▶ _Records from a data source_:

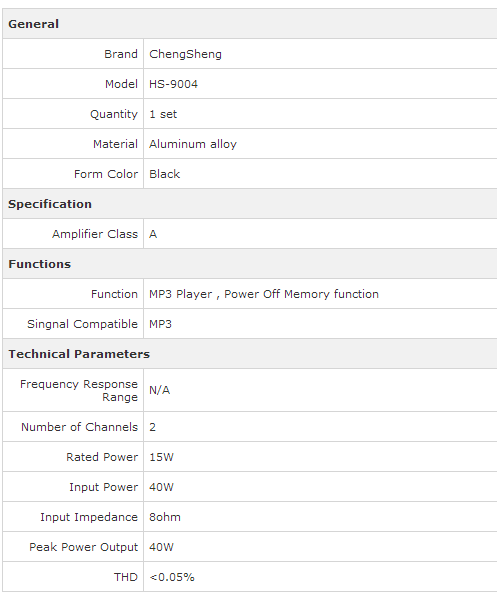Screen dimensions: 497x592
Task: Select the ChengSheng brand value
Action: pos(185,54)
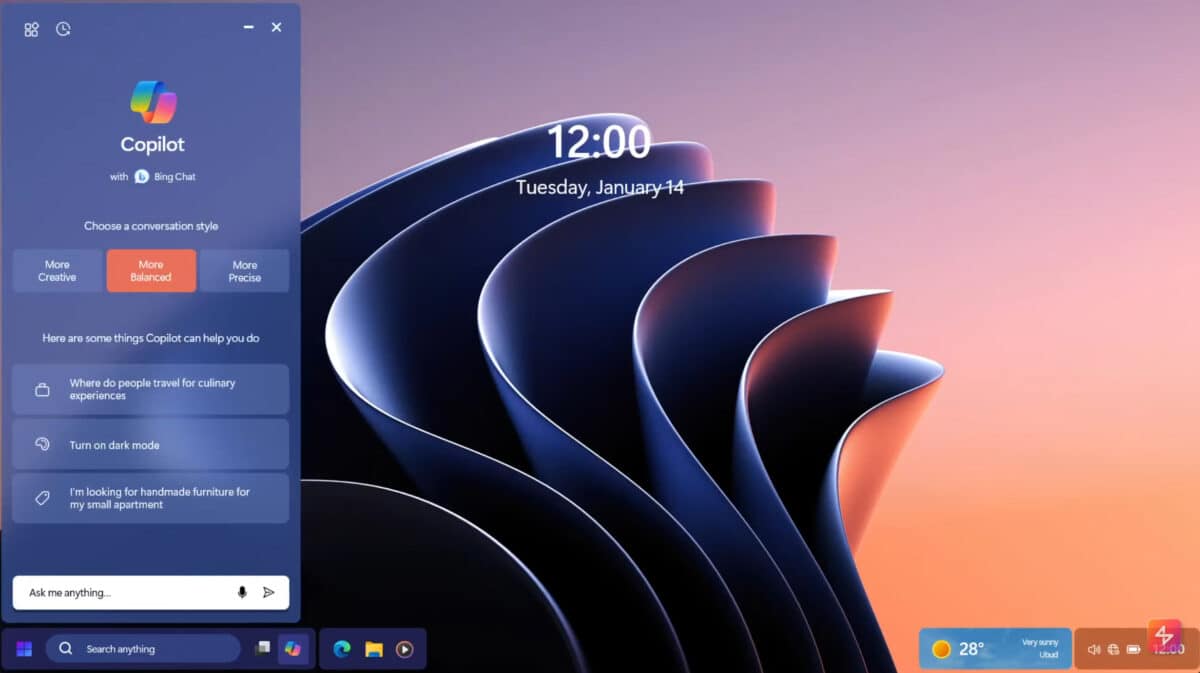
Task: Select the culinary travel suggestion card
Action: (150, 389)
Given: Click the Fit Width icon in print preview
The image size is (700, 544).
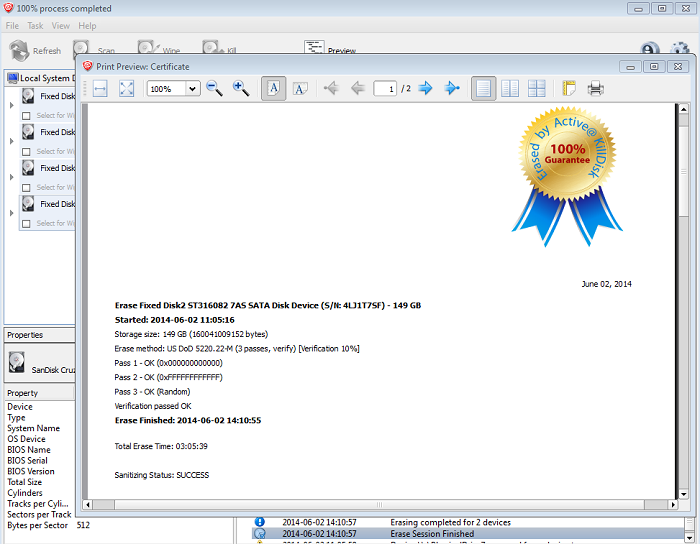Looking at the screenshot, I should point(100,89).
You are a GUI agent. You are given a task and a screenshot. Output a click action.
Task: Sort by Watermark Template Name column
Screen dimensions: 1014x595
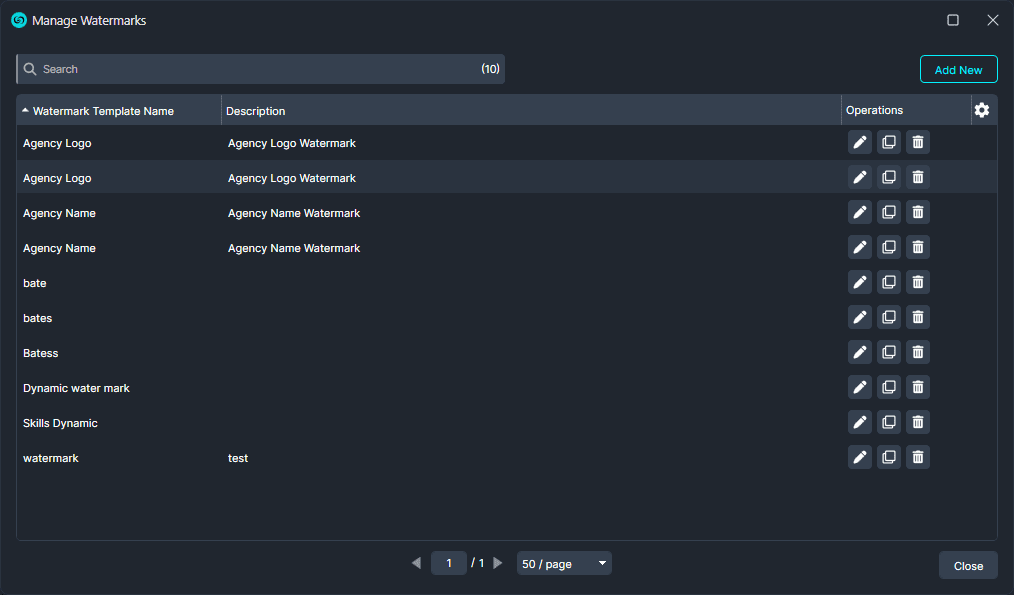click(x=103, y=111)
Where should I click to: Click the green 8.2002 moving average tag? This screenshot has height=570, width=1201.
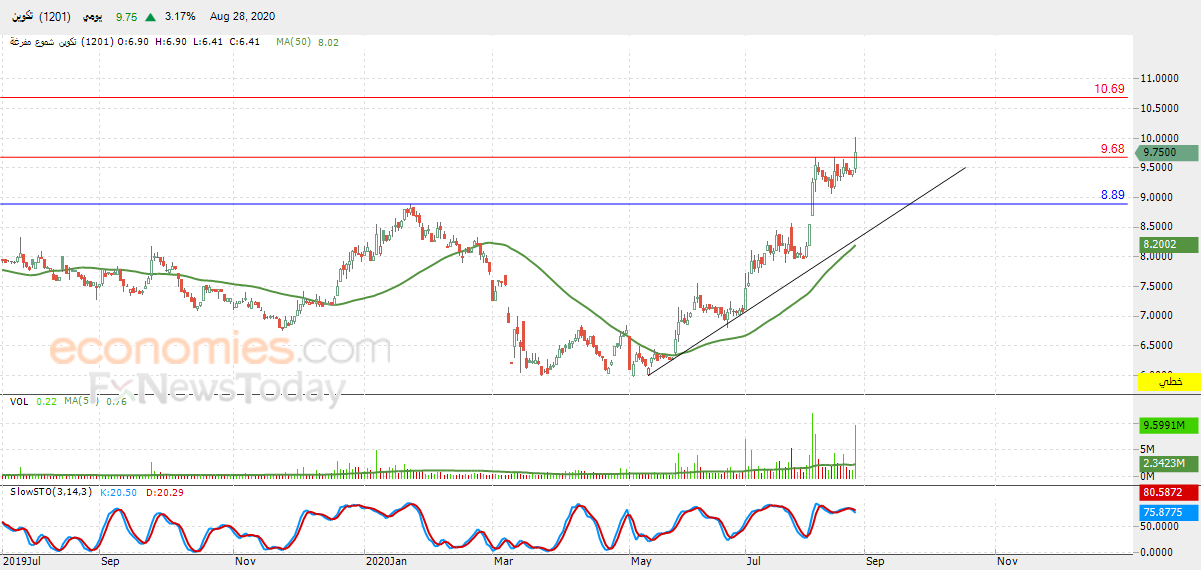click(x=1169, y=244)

▶ _Your task_: Turn every line of text in the records above into a JSON list of strings, one string per line, with blank lines dropped. Leave the pictures out.

▶ _The result_:
[
  "Screen dimensions: 497x592",
  "Task: Select the ChengSheng brand value",
  "Action: pos(185,54)",
  "Task: Select the culinary travel suggestion card",
  "Action: (150, 389)",
  "Given: Click the Fit Width icon in print preview",
  "The image size is (700, 544).",
  "Looking at the screenshot, I should point(100,89).",
  "You are a GUI agent. You are given a task and a screenshot. Output a click action.",
  "Task: Sort by Watermark Template Name column",
  "Screen dimensions: 1014x595",
  "click(x=103, y=111)",
  "Where should I click to: Click the green 8.2002 moving average tag? This screenshot has height=570, width=1201.",
  "click(x=1169, y=244)"
]